The answer must be an exact reproduction of all the entries.

**Extracted material:**
##############################

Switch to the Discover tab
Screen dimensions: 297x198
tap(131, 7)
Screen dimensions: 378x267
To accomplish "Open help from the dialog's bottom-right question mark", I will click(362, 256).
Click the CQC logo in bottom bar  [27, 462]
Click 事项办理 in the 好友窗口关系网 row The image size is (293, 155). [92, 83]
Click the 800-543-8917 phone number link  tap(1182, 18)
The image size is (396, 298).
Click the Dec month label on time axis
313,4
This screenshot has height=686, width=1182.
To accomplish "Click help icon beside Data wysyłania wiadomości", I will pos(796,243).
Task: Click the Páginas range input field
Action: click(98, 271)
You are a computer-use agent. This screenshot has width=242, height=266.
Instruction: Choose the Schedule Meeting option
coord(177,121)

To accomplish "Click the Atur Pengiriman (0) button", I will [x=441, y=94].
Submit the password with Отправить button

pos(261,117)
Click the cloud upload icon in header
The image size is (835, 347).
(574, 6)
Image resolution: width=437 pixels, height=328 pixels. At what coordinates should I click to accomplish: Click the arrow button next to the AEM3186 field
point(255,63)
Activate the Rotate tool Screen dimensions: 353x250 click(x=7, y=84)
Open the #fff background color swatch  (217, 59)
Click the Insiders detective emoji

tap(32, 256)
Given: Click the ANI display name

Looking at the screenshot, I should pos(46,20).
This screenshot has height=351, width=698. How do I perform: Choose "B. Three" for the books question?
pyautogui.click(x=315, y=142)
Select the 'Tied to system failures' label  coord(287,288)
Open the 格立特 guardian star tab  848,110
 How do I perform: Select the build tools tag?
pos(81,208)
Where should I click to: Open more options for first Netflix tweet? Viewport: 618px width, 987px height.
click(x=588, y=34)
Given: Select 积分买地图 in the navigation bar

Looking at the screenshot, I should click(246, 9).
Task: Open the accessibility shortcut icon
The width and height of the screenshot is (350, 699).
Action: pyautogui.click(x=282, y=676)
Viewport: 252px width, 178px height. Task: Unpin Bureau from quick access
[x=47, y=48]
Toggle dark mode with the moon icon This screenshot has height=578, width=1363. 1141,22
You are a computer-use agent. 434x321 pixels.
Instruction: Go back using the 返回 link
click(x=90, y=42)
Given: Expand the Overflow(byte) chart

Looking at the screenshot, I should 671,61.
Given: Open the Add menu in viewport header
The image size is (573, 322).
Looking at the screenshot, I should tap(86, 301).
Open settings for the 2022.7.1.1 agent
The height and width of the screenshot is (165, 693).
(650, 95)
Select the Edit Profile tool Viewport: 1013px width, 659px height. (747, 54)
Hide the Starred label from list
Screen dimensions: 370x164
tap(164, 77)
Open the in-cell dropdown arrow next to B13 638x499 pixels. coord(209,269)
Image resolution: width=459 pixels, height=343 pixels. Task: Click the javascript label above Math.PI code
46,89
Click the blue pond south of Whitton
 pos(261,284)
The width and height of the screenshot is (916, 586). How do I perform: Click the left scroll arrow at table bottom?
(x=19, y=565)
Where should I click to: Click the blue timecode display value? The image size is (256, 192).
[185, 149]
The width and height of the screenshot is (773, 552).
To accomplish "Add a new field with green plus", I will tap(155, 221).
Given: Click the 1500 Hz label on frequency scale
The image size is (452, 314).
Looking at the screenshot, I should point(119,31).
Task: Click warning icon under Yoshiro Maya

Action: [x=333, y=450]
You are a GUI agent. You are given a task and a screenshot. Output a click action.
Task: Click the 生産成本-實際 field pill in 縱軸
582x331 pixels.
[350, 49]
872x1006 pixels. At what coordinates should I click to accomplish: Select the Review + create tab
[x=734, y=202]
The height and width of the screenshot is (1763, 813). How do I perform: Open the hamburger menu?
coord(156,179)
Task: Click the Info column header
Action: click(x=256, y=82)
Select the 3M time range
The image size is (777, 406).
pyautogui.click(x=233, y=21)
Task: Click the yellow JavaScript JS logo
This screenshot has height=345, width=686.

##############################

**Answer section:**
Switch to the Discover tab
Screen dimensions: 297x198
tap(131, 7)
Screen dimensions: 378x267
To accomplish "Open help from the dialog's bottom-right question mark", I will click(362, 256).
Click the CQC logo in bottom bar  [27, 462]
Click 事项办理 in the 好友窗口关系网 row The image size is (293, 155). [92, 83]
Click the 800-543-8917 phone number link  tap(1182, 18)
The image size is (396, 298).
Click the Dec month label on time axis
313,4
This screenshot has height=686, width=1182.
To accomplish "Click help icon beside Data wysyłania wiadomości", I will pos(796,243).
Task: Click the Páginas range input field
Action: click(98, 271)
You are a computer-use agent. This screenshot has width=242, height=266.
Instruction: Choose the Schedule Meeting option
coord(177,121)

To accomplish "Click the Atur Pengiriman (0) button", I will [x=441, y=94].
Submit the password with Отправить button

pos(261,117)
Click the cloud upload icon in header
The image size is (835, 347).
(574, 6)
Image resolution: width=437 pixels, height=328 pixels. At what coordinates should I click to accomplish: Click the arrow button next to the AEM3186 field
point(255,63)
Activate the Rotate tool Screen dimensions: 353x250 click(x=7, y=84)
Open the #fff background color swatch  (217, 59)
Click the Insiders detective emoji

tap(32, 256)
Given: Click the ANI display name

Looking at the screenshot, I should pos(46,20).
This screenshot has height=351, width=698. How do I perform: Choose "B. Three" for the books question?
pyautogui.click(x=315, y=142)
Select the 'Tied to system failures' label  coord(287,288)
Open the 格立特 guardian star tab  848,110
 How do I perform: Select the build tools tag?
pos(81,208)
Where should I click to: Open more options for first Netflix tweet? Viewport: 618px width, 987px height.
click(x=588, y=34)
Given: Select 积分买地图 in the navigation bar

Looking at the screenshot, I should click(246, 9).
Task: Open the accessibility shortcut icon
The width and height of the screenshot is (350, 699).
Action: pyautogui.click(x=282, y=676)
Viewport: 252px width, 178px height. Task: Unpin Bureau from quick access
[x=47, y=48]
Toggle dark mode with the moon icon This screenshot has height=578, width=1363. 1141,22
You are a computer-use agent. 434x321 pixels.
Instruction: Go back using the 返回 link
click(x=90, y=42)
Given: Expand the Overflow(byte) chart

Looking at the screenshot, I should 671,61.
Given: Open the Add menu in viewport header
The image size is (573, 322).
Looking at the screenshot, I should tap(86, 301).
Open settings for the 2022.7.1.1 agent
The height and width of the screenshot is (165, 693).
(650, 95)
Select the Edit Profile tool Viewport: 1013px width, 659px height. (747, 54)
Hide the Starred label from list
Screen dimensions: 370x164
tap(164, 77)
Open the in-cell dropdown arrow next to B13 638x499 pixels. coord(209,269)
Image resolution: width=459 pixels, height=343 pixels. Task: Click the javascript label above Math.PI code
46,89
Click the blue pond south of Whitton
 pos(261,284)
The width and height of the screenshot is (916, 586). How do I perform: Click the left scroll arrow at table bottom?
(x=19, y=565)
Where should I click to: Click the blue timecode display value? The image size is (256, 192).
[185, 149]
The width and height of the screenshot is (773, 552).
To accomplish "Add a new field with green plus", I will tap(155, 221).
Given: Click the 1500 Hz label on frequency scale
The image size is (452, 314).
Looking at the screenshot, I should point(119,31).
Task: Click warning icon under Yoshiro Maya

Action: [x=333, y=450]
You are a GUI agent. You are given a task and a screenshot. Output a click action.
Task: Click the 生産成本-實際 field pill in 縱軸
582x331 pixels.
[350, 49]
872x1006 pixels. At what coordinates should I click to accomplish: Select the Review + create tab
[x=734, y=202]
The height and width of the screenshot is (1763, 813). How do I perform: Open the hamburger menu?
coord(156,179)
Task: Click the Info column header
Action: click(x=256, y=82)
Select the 3M time range
The image size is (777, 406).
pyautogui.click(x=233, y=21)
Task: Click the yellow JavaScript JS logo
This screenshot has height=345, width=686.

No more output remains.